Dataset entries:
- Opening Delimiter -

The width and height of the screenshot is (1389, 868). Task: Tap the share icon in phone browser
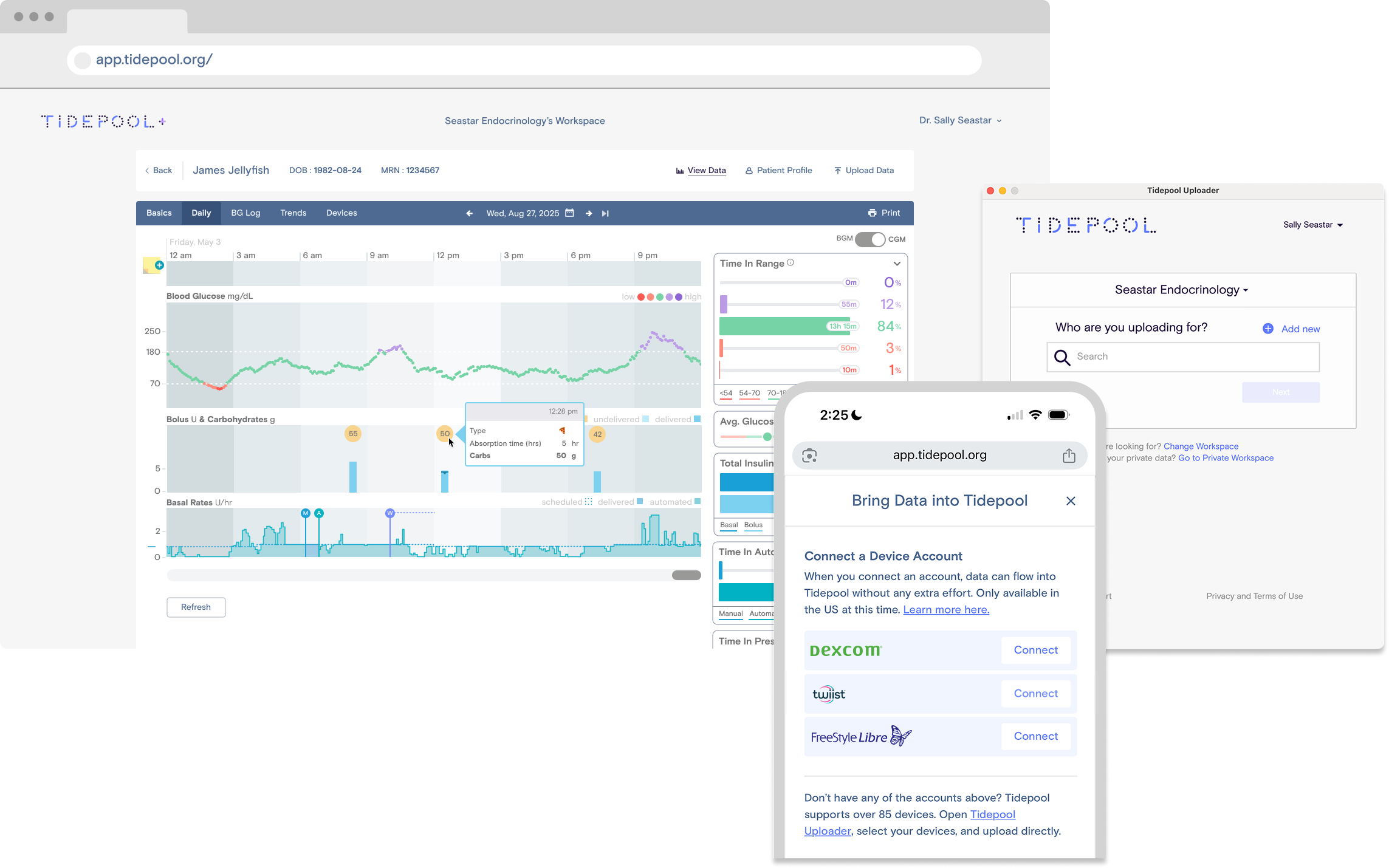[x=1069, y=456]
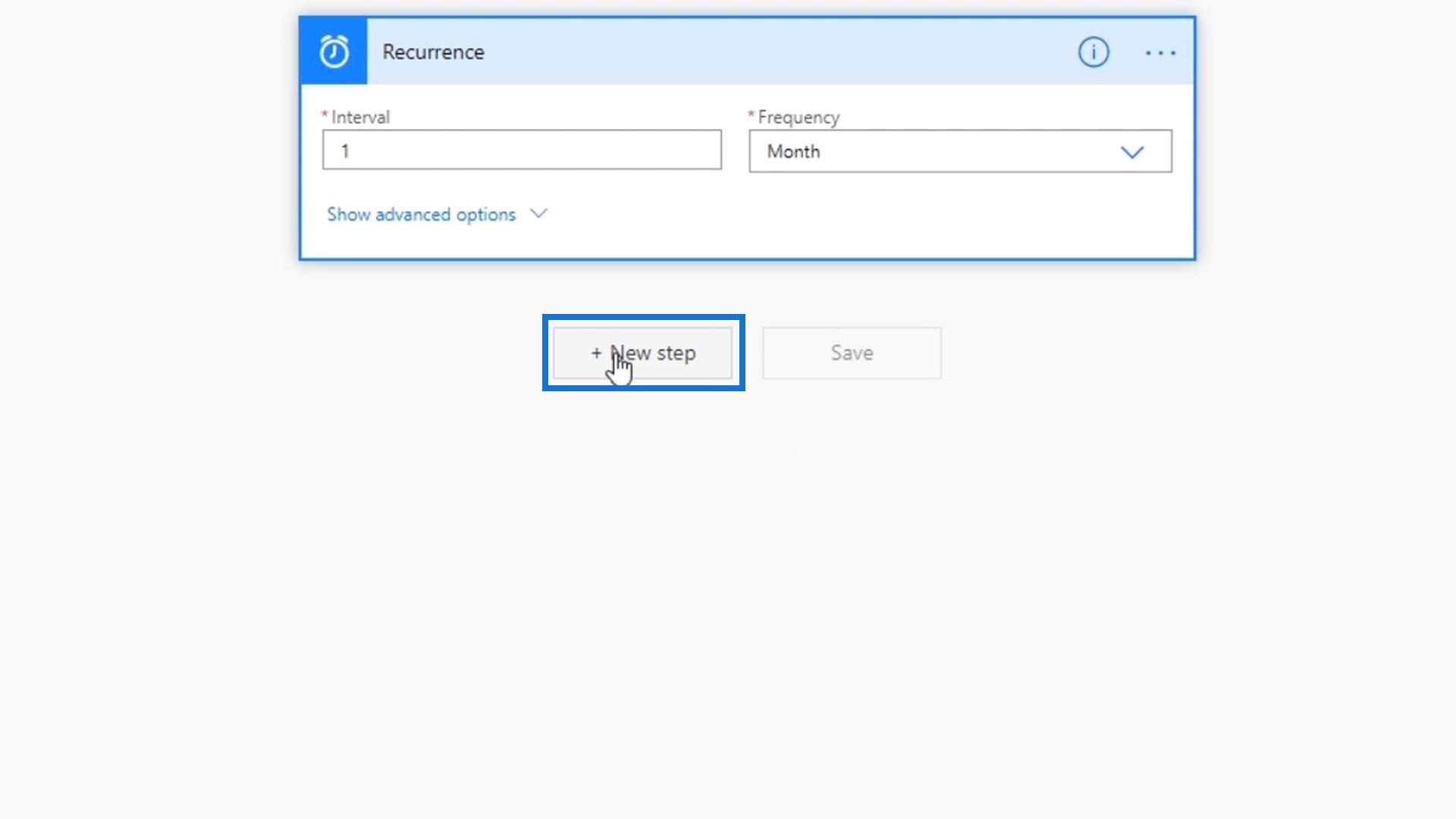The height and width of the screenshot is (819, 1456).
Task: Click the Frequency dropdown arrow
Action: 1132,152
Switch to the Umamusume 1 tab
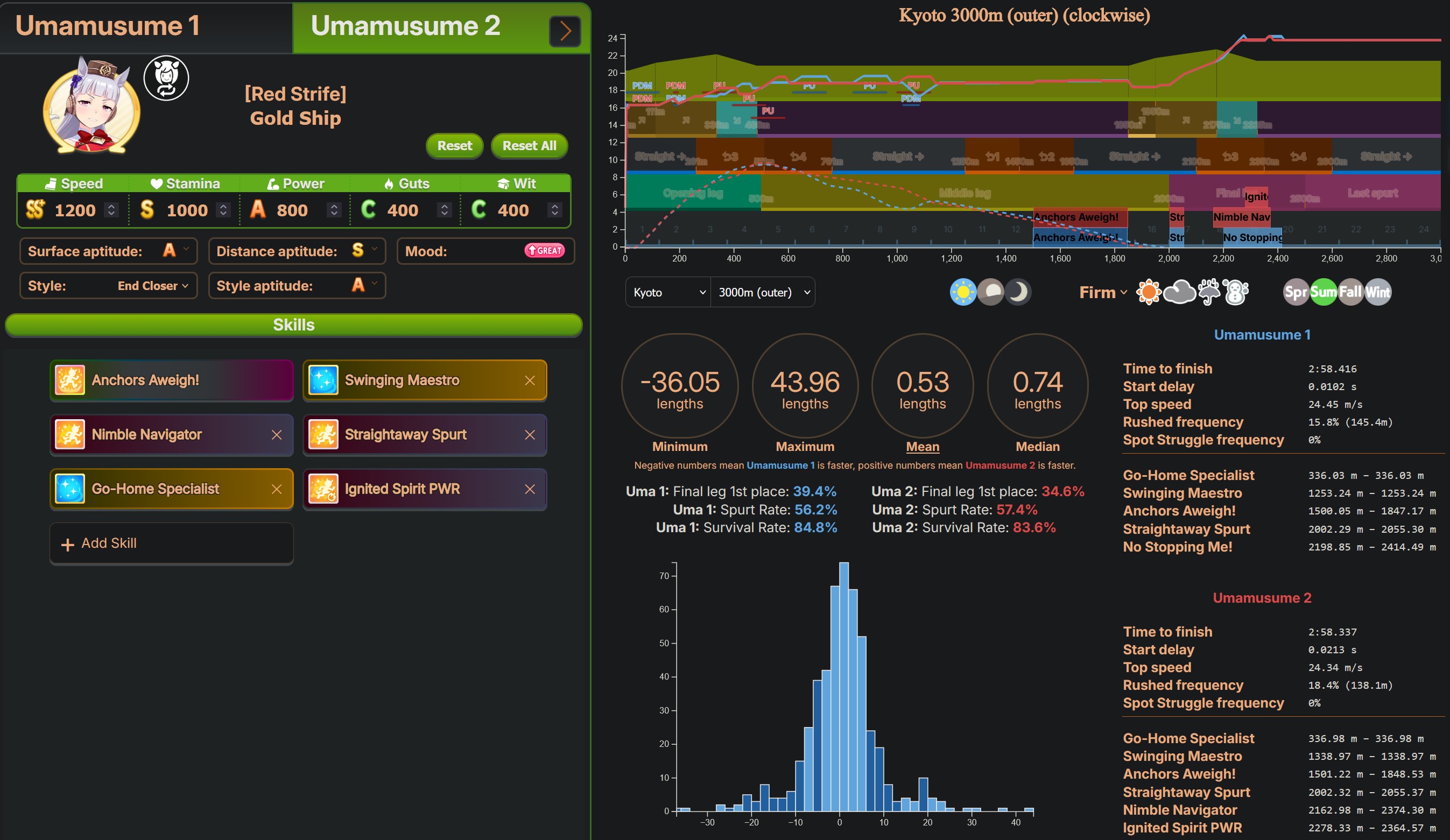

- Closing Delimiter -

= TASK GOAL =
Each record has to be set down verbatim, and the pictures must not appear in the copy.

= TASK ANSWER =
The width and height of the screenshot is (1389, 868). Task: Tap the share icon in phone browser
[x=1069, y=456]
The height and width of the screenshot is (819, 1456).
Task: Click the Frequency dropdown arrow
Action: 1132,152
Switch to the Umamusume 1 tab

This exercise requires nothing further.